While taking her camera with her just about everywhere she went, Stancil said through a lot of trial and error, she not only learned how to operate various equipment, but learned how to observe the world around her in a way she hadn’t done before. 

 “While working for Coast360 during the oil spill, I was surrounded by such amazing and talented people.  It sparked my creativity and allowed me to take in my surroundings and appreciate it for what it really was.  Learning to capture that feeling in a photo with just the right lighting at just the right moment was empowering,” Stancil said.

With her new talent tapped into, Stancil began photographing musicians at the Frank Brown International Songwriters Festival, the Hangout Festival, and many more, establishing her reputation as the go to music photographer on the coast.  “I started learning how to work with the lighting in these places, which can be very difficult in music venues.  If you can take a good shot in a place with lighting like the Flora-Bama, you know you’ve got something special,” Stancil said.

When Stancil met Lynn Oldshue in 2012 at the Frog Pond at Blue Moon Farm music venue in Silverhill, things took an interesting turn in making Stancil’s hobby a career.  Together, the two started ‘The Southern Rambler,’ a music and art magazine telling the stories of artists, musicians, and writers living and working on the Gulf Coast and beyond.  During her time with The Southern Rambler, Stancil photographed and interviewed legends like Emmy Lou Harris and helped with fundraisers to give back to communities along the Gulf Coast.

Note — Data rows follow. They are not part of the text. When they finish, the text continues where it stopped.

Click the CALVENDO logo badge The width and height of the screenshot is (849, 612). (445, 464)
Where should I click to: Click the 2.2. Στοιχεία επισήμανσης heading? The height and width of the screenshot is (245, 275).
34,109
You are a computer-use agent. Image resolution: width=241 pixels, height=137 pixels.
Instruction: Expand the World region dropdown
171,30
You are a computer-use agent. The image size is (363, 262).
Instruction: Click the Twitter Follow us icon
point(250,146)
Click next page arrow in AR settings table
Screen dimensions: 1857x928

Now, Stancil has made her passion her primary mission.  “I was able to quit my full time job in February to focus completely on my work as a photographer.  It’s exciting that I’m out there making a living doing what I love, and I feel blessed to be able to wake up every day and follow my dreams,” she said.  

Still taking pictures of the world she sees around her and pursuing music photography, Stancil is working as a professional real estate photographer, partnering with ID360 to provide commercial real estate and 360 degree walk through photography tied to Google street view all along the Gulf Coast.

Stancil said, “Photography has given me the time to reconnect with my creative side; and the journey has not only expanded my world, but it has expanded me.  Time behind the camera is like a vacation… a time to make memories while seeking enjoyment in the unplanned, in the moments in-between.”